I am testing out a uppercase to lowercase converter in C (I'm relatively new), and I've been having some issues in the main file (which I have attached below). I can add the upperlower.c code, but I don't think it's related to my problem. I am getting some invalid initializer errors, and I would've though this works. I have attached an image of the error message. You can also see in the code that I have commented out some strcpy methods, as they caused some runtime segmentation fault errors. Does anyone know what's going on? Error Message

#include "stdio.h"
#include "stdlib.h"
#include "string.h"
#include "upperlower.h"

#define SAMPLESTRING "AbCdEfGhIjKlMnOpQrStUvWxYz"

int main()
{
    char* lower[] = SAMPLESTRING;
    char* upper[] = SAMPLESTRING;

    // strcpy(*lower, SAMPLESTRING);
    // strcpy(*upper, SAMPLESTRING);

    ToLower(lower, lower);
    ToUpper(upper, upper);

    printf("Lower: %s\nUpper: %s\n", lower, upper);
}

CodePudding user response:

Typing char * lower[N];, you ask your compiler to create a pointer on a character array.

But you want just a characters array:

char lower[] = SAMPLESTRING;
char upper[] = SAMPLESTRING;

CodePudding user response:

From the C Standard (6.7.9 Initialization)

14 An array of character type may be initialized by a character string literal or UTF−8 string literal, optionally enclosed in braces. Successive bytes of the string literal (including the terminating null character if there is room or if the array is of unknown size) initialize the elements of the array.

That is you could declare a character array and initialize it with a string literal like

char lower[] = SAMPLESTRING;

However you declared an array of pointers of the type char * instead of a character array. In this case you need to enclose the initializer in braces like

char* lower[] = { SAMPLESTRING };

In the line above there is declared an array with one element of the pointer type char * that points to the first character of the string literal SAMPLESTRING. However using the pointer (the single element of the array) you may not change the string literal. Any attempt to change a string literal results in undefined behavior.

Taking into account this call of printf

printf("Lower: %s\nUpper: %s\n", lower, upper);

where there is used the format string "%s" it seems you are going to deal exactly with character arrays. Otherwise you had ro write

printf("Lower: %s\nUpper: %s\n", lower[0], upper[0]);

So you need to write

char lower[] = SAMPLESTRING;
char upper[] = SAMPLESTRING;

or

char lower[] = { SAMPLESTRING };
char upper[] = { SAMPLESTRING };

instead of

char* lower[] = SAMPLESTRING;
char* upper[] = SAMPLESTRING;

In this case calls of strcpy will look like

strcpy( lower, SAMPLESTRING);
strcpy( upper, SAMPLESTRING);

though the arrays already contain this string literal due to their initializations.

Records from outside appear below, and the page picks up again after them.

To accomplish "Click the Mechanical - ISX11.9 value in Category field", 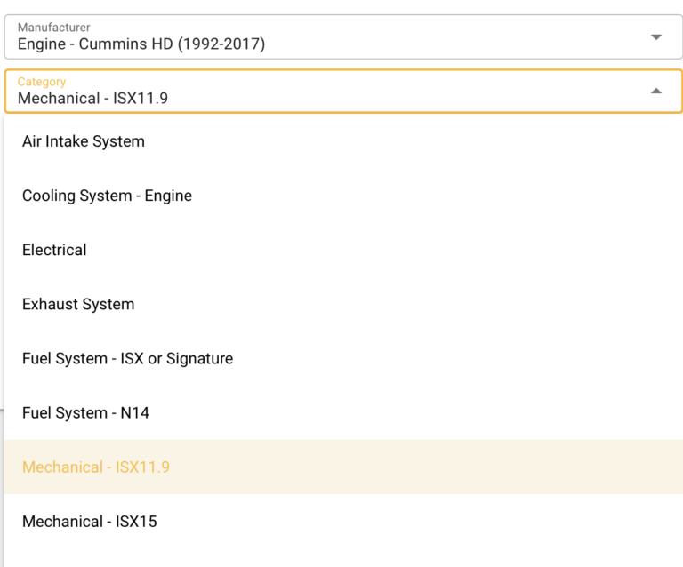I will [x=92, y=98].
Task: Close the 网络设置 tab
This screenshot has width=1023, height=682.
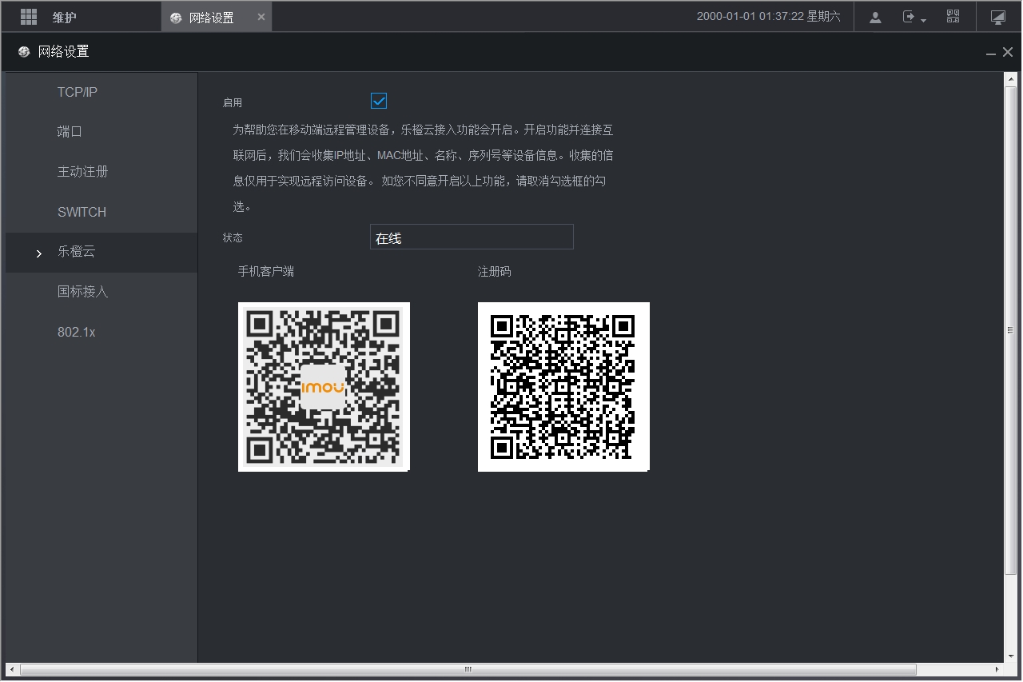Action: coord(261,17)
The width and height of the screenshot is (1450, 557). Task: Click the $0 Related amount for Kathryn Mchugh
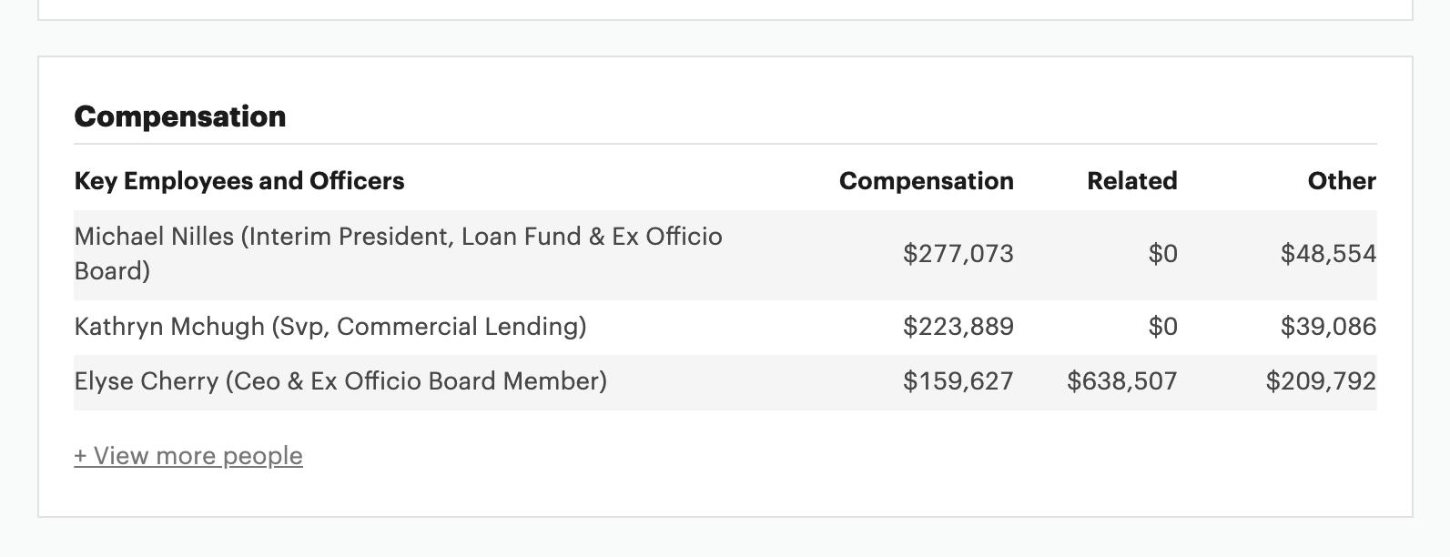tap(1162, 327)
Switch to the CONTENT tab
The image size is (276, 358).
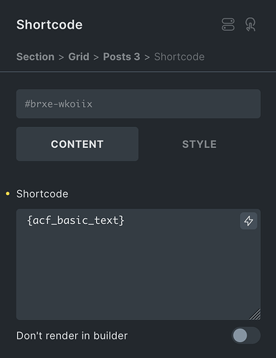(77, 144)
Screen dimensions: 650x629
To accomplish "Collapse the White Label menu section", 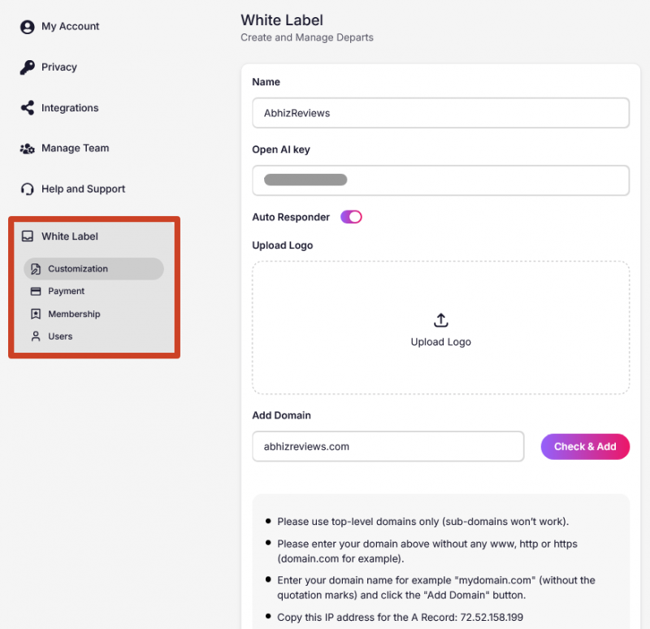I will (70, 236).
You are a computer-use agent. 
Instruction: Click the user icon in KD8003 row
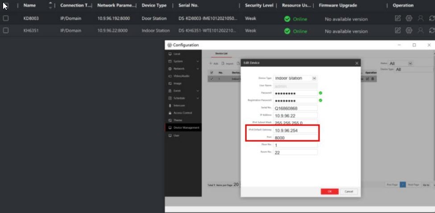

CodePudding user response:

The part you may be confused about is using a global constant as the value for the character array.

Setting the value using a gobal constant is equivalent to setting the value using a local variable, string, or character array.

Any of these methods should be sufficient:

char array[] = globalvariable;
char array[] = localvariable;
char array[] = "this is a string";
char array[] = {'t','h','i','s',' ','i','s',' ','a',' ','s','t','r','i','n','g'}

if you intend on using a pointer, then your array variable used to point towards the array does not need to be an array just a pointer.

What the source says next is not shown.